Interaction between the rs13382811 and rs6469937 alleles in terms of myopia risk in the combined Han Chinese groups. The odds ratios (ORs) of combinations of genotypes at rs13382811 and rs6469937 are given relative to the homozygous protective genotypes, namely CC for rs13382811 and AA for rs6469937. NA: the odds ratio was not available because of the small number of samples with TT for rs13382811 and AA for rs6469937 (none in the case group and only one sample in the control group).

Figure 2

Interaction between rs13382811 and rs6469937 in a Han Chinese population under a recessive model. Individuals are grouped by the presence of the homozygous risk genotypes and compared with risks with at least one protective allele for rs13382811 (risk allele = T, protective allele = C) or rs6469937 (risk allele = G, protective allele = A). The odds ratios (ORs) are given relative to those samples with at least one protective allele for both markers.

Figure 3

Plot of the principal component analysis for the Kooperative Gesundheitsforschung in der Region Augsburg (KORA) and TwinsUK cohorts. The KORA cohort is shown in blue, while the TwinsUK cohort is shown in green. Principal component 1 (EV = 4.33712) was plotted against principal component 2 (EV = 1.15219) in these two cohorts.

Figure 4

Interaction between rs13382811 and rs6469937 in the combined European population groups under a recessive model.
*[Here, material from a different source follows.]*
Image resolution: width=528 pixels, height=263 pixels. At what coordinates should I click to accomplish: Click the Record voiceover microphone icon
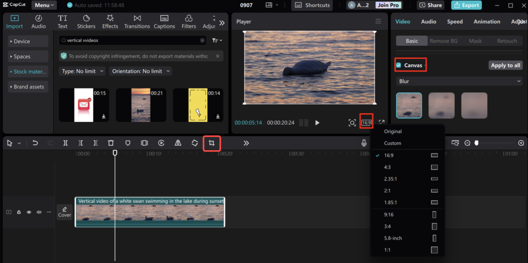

Individuals are grouped by the presence of the homozygous risk genotypes and compared to risks with at least one protective allele for rs13382811 (risk allele = C, protective allele = T) or rs6469937 (risk allele = A, protective allele = G). The odds ratios (ORs) are given relative to those samples with at least one protective allele for both markers. It should be noted that these results are reversed from those in the Han Chinese population.